Et quelle incursion dans cet univers noir ! Les deux romans parus (Blue Jay Way et tout dernièrement Ta mort sera la mienne) sont étonnants et ambitieux.
Des romans qui sortent du lot, par leur ton, leurs histoires dérangeantes et surtout grâce à la plume assez unique de l’auteur. Une plume qui ne laisse clairement pas indifférent.
Merci à Fabrice pour ce très bel entretien. Il y montre, à mon sens, toute la force de sa personnalité.
L’entretien :
1. Question rituelle pour démarrer mes entretiens, pouvez-vous vous définir en trois mots, juste trois.
Curieux. Tenace. Émerveillé.
2. Vos deux derniers romans parus chez Sonatine se déroulent aux États-Unis, pourquoi ce choix ?
Le troisième s’y déroulera aussi. La psycho-géographie de ce territoire m’intéresse particulièrement. Je considère chaque pays comme un être vivant, une méta-créature dotée d’un physique particulier, d’un inconscient, d’une mémoire, de névroses, etc. qu’il me revient d’ausculter, de questionner. A cet égard, les États-Unis sont un sujet d’études à nul autre pareil : d’Elvis Presley à Lost Highway, de Sur la route aux tueurs en série, ils génèrent du mythe en permanence.
3. Votre nouveau roman, Ta mort sera la mienne vient de sortir, pouvez-vous nous en parler un peu avec vos propres mots ?
Il s’agit d’un roman un peu mystique : comment l’homme s’accommode-t-il du monde, comment y trouve-t-il sa place ? Bien sûr, ce n’est pas forcément ce que les lecteurs y verront.
A première vue, c’est l’histoire d’un tueur de masse, de son parcours – une réponse à l’indicible. Un homme se coupe du monde, en apparence, mais ce n’est pas nécessairement ainsi que lui voit les choses.
4. La construction de ce roman est étonnante et originale (alternance de chapitres écrits à la première, deuxième et troisième personne du singulier). Cette idée était-elle présente dès le processus de démarrage ?

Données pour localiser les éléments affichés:
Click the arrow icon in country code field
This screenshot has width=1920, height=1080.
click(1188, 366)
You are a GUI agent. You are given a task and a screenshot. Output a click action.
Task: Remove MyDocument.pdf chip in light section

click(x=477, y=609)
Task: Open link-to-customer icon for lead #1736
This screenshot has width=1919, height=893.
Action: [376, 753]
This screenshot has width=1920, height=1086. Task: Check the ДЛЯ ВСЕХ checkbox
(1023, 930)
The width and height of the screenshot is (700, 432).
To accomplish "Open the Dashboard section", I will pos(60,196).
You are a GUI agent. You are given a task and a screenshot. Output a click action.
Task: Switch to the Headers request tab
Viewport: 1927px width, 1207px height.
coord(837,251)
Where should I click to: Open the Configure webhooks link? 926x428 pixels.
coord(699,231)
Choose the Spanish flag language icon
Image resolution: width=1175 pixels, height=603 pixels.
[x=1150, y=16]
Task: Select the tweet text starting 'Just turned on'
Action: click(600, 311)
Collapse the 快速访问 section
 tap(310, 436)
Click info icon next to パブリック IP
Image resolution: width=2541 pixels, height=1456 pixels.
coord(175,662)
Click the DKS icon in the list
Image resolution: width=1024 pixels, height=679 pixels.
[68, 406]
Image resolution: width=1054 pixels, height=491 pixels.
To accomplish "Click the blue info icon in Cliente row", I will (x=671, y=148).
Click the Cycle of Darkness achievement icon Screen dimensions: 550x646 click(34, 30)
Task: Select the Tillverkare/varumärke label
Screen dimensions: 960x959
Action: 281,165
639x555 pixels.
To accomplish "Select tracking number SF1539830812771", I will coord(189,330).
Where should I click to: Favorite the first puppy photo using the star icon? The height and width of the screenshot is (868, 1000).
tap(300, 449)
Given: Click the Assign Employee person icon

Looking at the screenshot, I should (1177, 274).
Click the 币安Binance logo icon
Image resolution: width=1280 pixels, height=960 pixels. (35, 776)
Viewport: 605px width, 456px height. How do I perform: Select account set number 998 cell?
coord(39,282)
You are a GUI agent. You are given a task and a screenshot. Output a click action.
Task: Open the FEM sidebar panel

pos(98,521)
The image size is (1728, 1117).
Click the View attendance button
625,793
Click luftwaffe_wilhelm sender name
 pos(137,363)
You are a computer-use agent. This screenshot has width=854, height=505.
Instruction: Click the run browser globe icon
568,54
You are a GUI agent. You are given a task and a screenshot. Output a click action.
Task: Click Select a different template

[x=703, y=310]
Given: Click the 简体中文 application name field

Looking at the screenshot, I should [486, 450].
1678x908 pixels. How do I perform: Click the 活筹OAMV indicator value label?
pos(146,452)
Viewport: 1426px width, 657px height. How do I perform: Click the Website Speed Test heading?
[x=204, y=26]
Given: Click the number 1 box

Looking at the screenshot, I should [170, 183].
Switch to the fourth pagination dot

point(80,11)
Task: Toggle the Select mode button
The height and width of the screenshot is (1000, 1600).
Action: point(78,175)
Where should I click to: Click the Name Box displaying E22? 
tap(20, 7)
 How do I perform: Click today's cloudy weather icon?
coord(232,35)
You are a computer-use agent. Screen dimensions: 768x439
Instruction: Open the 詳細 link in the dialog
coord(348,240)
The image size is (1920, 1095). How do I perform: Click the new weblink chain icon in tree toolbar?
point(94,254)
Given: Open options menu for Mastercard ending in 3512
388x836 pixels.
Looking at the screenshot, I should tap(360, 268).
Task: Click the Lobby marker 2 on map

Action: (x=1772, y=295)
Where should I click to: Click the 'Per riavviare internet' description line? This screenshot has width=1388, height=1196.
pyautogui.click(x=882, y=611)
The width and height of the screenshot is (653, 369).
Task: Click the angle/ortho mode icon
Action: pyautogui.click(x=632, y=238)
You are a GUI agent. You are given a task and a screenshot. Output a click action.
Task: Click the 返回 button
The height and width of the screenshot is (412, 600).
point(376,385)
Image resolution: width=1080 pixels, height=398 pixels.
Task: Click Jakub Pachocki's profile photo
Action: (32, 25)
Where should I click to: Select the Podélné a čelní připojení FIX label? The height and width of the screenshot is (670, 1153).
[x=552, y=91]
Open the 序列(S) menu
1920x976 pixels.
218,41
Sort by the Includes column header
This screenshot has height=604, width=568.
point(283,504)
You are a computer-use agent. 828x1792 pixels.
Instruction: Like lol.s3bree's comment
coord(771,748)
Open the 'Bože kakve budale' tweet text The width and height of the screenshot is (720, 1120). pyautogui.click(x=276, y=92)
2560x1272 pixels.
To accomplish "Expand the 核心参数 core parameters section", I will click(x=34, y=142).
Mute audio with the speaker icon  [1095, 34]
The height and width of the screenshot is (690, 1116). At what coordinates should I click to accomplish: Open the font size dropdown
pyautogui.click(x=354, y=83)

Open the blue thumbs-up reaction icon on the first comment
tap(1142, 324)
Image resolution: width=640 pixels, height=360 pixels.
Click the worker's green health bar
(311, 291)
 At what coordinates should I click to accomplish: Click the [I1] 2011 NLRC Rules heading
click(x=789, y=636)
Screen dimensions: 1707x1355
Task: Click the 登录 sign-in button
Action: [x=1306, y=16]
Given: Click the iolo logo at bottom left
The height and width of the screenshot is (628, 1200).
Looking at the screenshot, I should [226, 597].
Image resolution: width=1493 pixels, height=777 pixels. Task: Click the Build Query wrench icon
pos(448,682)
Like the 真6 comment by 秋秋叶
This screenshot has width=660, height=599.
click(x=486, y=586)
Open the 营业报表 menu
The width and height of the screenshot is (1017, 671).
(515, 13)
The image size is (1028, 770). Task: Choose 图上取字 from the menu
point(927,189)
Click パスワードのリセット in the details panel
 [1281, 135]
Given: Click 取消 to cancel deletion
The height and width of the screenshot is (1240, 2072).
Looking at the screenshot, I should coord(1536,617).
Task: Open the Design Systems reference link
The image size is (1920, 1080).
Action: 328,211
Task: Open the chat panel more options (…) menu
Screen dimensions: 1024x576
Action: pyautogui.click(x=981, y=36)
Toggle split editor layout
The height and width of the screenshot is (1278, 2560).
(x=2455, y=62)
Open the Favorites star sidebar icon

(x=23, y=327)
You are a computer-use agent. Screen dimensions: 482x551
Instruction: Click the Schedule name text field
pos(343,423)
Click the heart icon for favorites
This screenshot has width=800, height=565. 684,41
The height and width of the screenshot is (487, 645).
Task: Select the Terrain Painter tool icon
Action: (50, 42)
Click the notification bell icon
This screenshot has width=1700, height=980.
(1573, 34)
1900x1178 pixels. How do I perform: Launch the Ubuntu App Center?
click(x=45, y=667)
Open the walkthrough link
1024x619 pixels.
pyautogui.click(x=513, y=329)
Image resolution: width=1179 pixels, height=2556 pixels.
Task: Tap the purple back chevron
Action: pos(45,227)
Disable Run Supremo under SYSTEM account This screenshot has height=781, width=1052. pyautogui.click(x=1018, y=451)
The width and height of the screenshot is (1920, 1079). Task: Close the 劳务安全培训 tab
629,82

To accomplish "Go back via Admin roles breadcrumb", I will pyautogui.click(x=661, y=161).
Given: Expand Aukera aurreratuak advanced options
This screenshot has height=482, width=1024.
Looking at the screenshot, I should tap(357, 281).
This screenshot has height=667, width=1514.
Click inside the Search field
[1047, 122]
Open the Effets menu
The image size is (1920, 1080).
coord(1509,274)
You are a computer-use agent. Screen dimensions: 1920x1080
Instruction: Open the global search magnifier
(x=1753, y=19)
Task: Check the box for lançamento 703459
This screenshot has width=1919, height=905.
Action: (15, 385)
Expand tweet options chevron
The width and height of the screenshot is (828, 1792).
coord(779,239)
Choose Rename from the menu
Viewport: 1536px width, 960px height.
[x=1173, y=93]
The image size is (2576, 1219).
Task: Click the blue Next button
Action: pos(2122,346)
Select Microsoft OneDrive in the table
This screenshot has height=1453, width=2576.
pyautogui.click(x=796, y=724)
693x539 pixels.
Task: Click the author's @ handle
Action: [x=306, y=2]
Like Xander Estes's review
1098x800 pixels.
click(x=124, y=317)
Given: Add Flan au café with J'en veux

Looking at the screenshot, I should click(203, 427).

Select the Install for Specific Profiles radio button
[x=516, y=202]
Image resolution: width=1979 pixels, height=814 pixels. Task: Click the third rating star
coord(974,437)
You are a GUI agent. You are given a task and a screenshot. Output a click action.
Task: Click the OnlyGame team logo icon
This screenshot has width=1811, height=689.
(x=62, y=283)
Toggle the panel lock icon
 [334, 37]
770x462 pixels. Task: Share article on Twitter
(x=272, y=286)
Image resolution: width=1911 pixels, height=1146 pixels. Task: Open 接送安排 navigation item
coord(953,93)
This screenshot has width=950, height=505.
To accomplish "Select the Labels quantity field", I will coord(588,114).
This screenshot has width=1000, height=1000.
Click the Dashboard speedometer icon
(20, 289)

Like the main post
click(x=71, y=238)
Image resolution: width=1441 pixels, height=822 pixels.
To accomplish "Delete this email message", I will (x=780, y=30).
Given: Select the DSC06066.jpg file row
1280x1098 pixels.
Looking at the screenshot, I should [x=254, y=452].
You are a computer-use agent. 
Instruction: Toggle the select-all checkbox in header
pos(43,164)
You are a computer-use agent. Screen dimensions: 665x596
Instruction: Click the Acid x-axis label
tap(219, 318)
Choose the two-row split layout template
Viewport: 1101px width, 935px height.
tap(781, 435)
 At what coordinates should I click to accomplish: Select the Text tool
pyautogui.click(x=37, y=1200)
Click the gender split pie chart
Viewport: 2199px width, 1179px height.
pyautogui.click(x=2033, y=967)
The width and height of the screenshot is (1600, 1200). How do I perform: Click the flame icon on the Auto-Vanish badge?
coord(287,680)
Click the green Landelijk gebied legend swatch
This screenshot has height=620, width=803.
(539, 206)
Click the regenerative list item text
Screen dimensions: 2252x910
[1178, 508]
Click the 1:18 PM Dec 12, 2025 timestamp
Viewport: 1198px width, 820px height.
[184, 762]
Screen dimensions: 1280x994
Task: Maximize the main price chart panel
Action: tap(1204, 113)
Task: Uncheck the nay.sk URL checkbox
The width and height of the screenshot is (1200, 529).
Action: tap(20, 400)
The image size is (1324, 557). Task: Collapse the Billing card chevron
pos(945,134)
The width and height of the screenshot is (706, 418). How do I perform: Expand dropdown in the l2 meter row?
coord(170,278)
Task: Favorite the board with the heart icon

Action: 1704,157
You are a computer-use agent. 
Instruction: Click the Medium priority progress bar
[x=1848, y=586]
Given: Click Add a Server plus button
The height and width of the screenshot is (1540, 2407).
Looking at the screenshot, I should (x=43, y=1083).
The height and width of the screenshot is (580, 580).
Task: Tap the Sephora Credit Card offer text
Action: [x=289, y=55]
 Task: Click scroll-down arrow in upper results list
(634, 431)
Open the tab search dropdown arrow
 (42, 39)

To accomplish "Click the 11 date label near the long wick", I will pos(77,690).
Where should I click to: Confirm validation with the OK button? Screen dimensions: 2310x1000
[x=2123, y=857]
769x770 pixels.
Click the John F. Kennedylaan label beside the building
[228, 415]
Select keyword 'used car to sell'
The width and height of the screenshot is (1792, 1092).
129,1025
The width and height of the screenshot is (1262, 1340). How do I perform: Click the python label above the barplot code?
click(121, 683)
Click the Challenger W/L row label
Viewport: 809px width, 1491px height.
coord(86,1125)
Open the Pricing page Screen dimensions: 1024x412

▶ [Série d'exercices]:
(a) Selon l'entretien, pourquoi les deux derniers romans de l'auteur se déroulent-ils aux États-Unis ? Répondez en une à trois phrases.
(b) Poursuivez l'entretien avec le romancier à partir de la dernière phrase présentée.

▶ [Réponses]:
(a) La psycho-géographie de ce territoire l'intéresse particulièrement, car il considère chaque pays comme un être vivant doté d'un inconscient, d'une mémoire et de névroses qu'il lui revient d'ausculter. À ses yeux, les États-Unis sont un sujet d'études à nul autre pareil, puisqu'ils génèrent du mythe en permanence.

(b)
Absolument. Je crois qu’inconsciemment, l’idée d’une sainte trinité devait faire son chemin – des personnages plus ou moins proches égocentrées, plus ou moins proches du lecteur.
5. Le roman alterne également situations présentes et flashbacks. Est-il difficile de trouver le juste équilibre pour ce type de narration ?
On se pose des questions en permanence. Faut-il plus d’action ? Est-ce que les gens vont me suivre ? La peur est inévitable. Le doute. Il est difficile d’avancer sans ça.
Je ne suis pas un auteur de thrillers commerciaux. Je ne considère pas un livre comme un ensemble de recettes à appliquer. C’est tellement triste, de répondre systématiquement aux attentes des gens, il y a un côté mécanique absolument mortifère. Si c’était ça qui m’intéressait, si j’étais cynique ou paresseux à ce point, je ferais de la pub ou je serais serveur dans un restaurant. Le livre parle d’itinéraires. Pourquoi fait-on ce que l’on fait ? Peut-on être pardonné ? Existe-t-il une rédemption, une transcendance possible ?
6. Certaines scènes sont difficiles et éprouvantes. Comment vivez-vous l’écriture de tels passages ? Vous fixez-vous des limites ?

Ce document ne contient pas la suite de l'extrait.